RECORD SET: Begin
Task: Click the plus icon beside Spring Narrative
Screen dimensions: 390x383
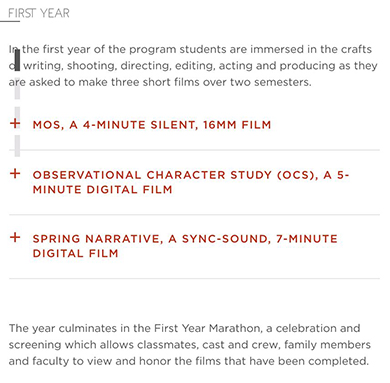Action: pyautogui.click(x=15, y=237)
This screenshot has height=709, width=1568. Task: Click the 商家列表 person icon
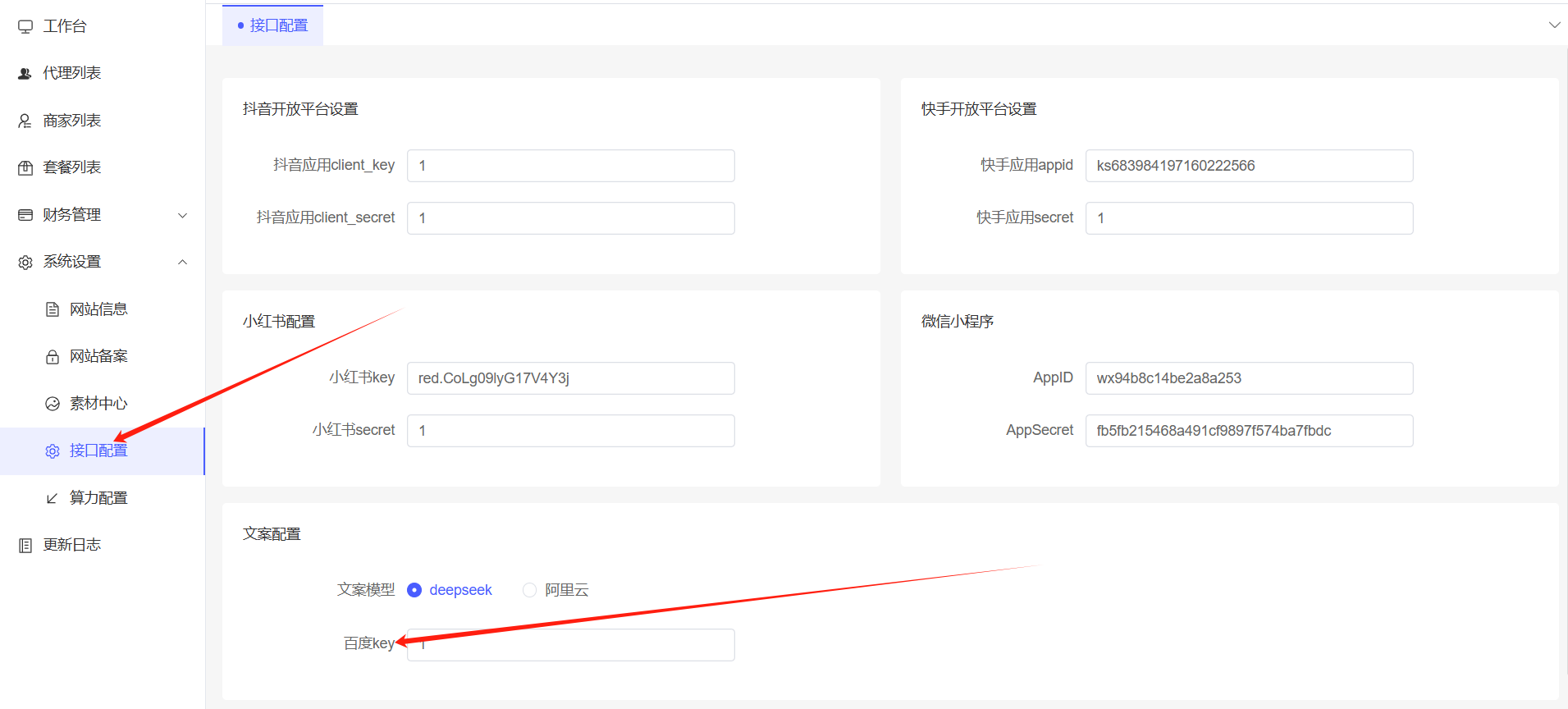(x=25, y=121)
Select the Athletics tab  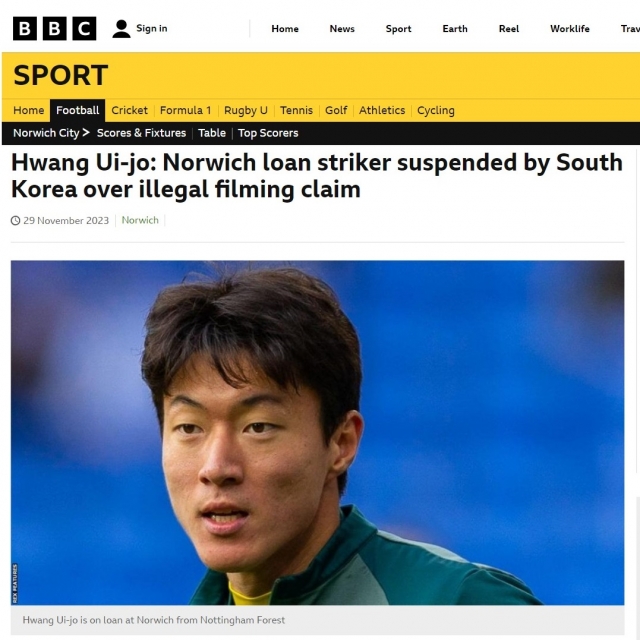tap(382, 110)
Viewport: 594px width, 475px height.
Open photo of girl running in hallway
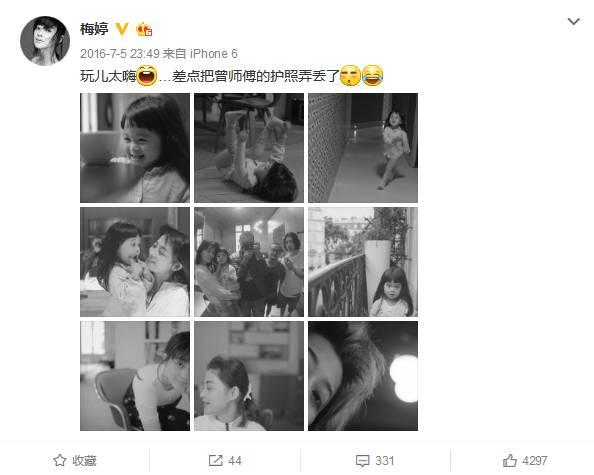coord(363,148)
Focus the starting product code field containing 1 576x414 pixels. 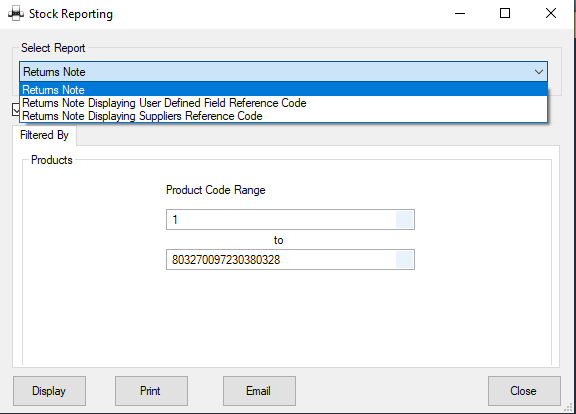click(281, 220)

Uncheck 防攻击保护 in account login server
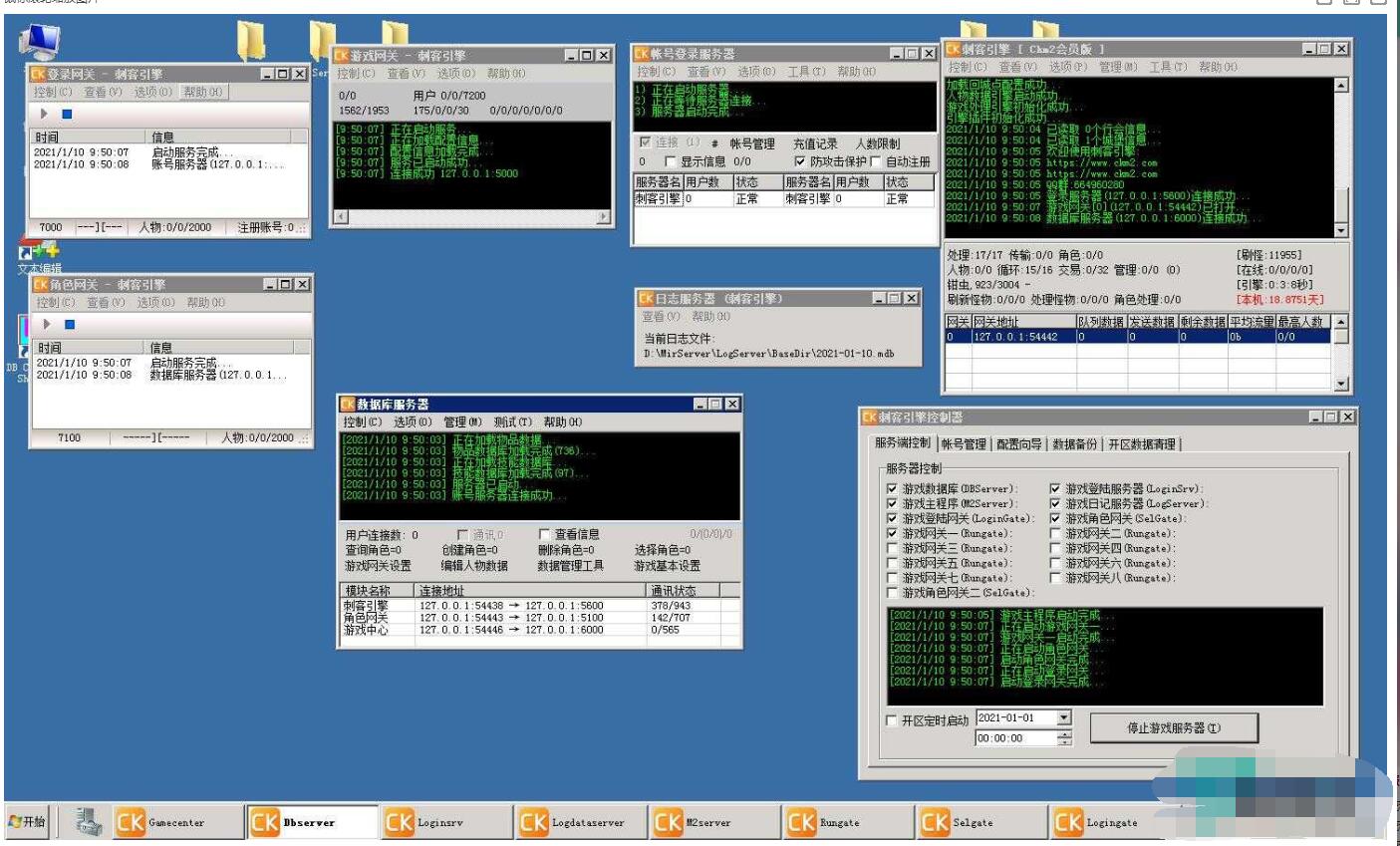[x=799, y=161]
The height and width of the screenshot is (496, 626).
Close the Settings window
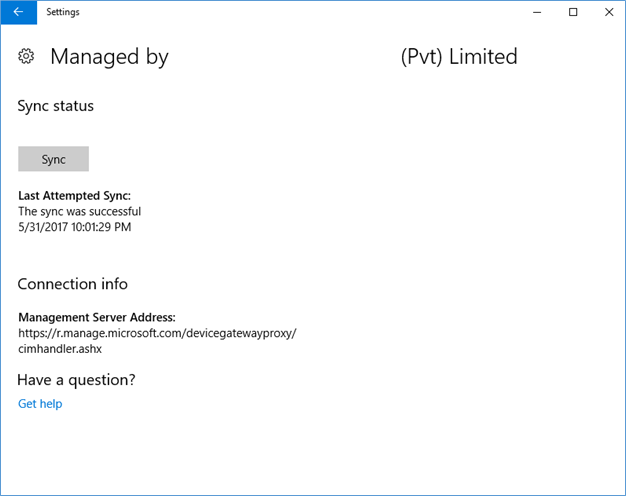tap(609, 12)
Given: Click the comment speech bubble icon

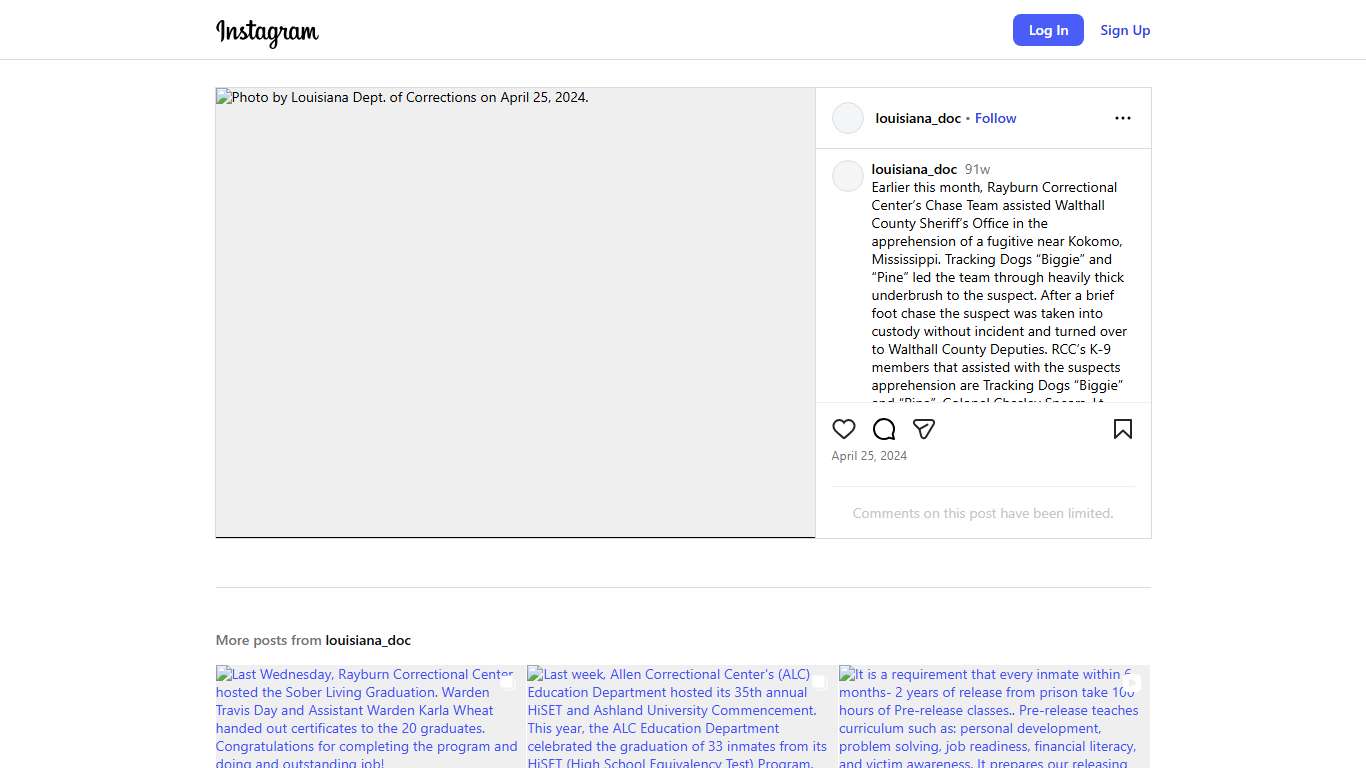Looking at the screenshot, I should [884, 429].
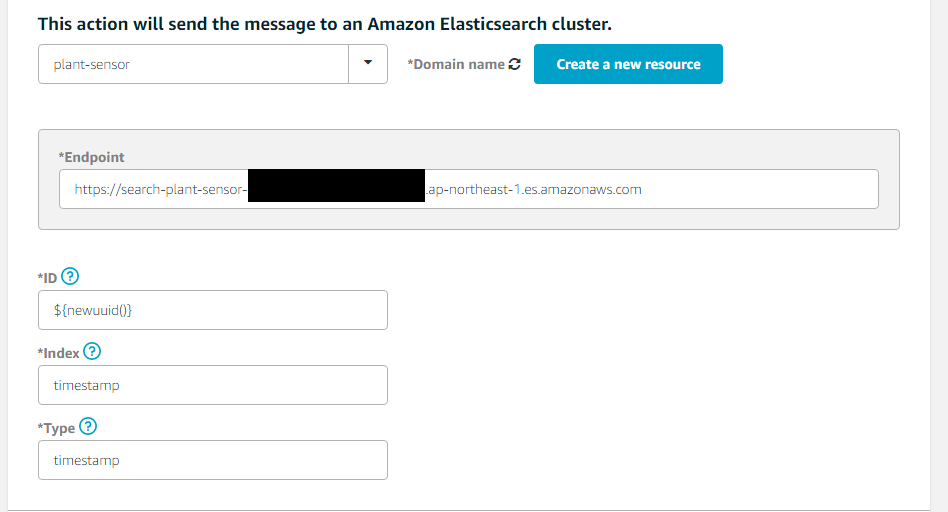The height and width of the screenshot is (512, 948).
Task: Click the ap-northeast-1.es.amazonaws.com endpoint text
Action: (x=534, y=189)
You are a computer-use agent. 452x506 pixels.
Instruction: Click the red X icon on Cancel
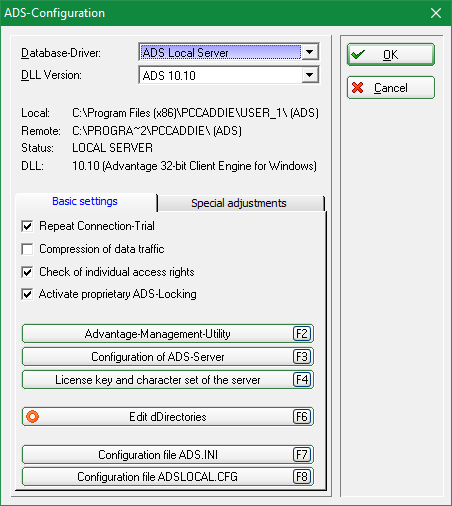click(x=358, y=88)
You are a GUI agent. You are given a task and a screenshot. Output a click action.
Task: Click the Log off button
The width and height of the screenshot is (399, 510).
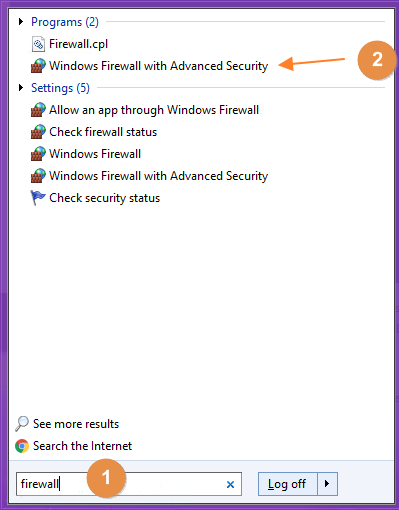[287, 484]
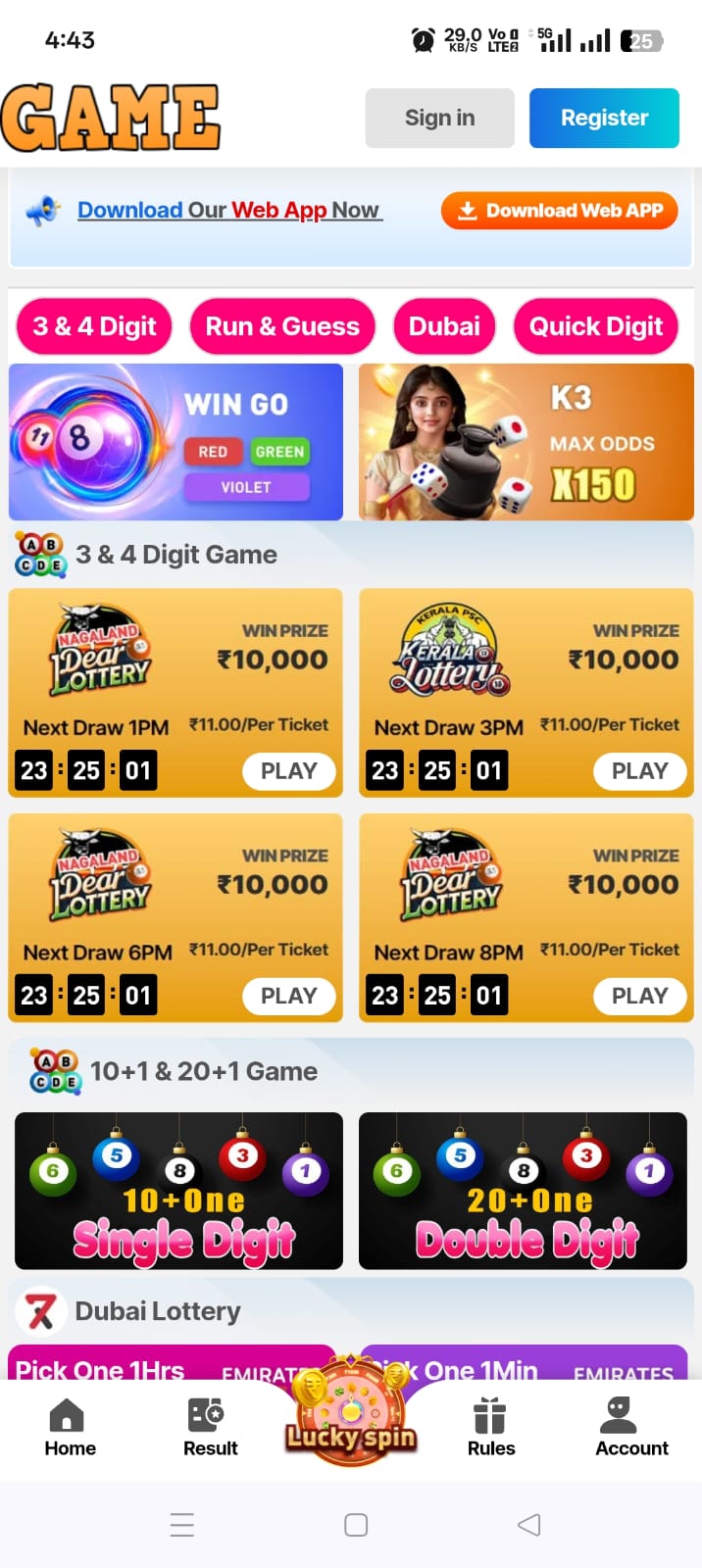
RECORD SET: End
Copy out, from the data above, every line holding the word "agent".

RESULT OF THE TASK ->
You are a computer-use agent. 452x506 pixels.
You are a GUI agent. You are given a task and a screenshot. Output a click action.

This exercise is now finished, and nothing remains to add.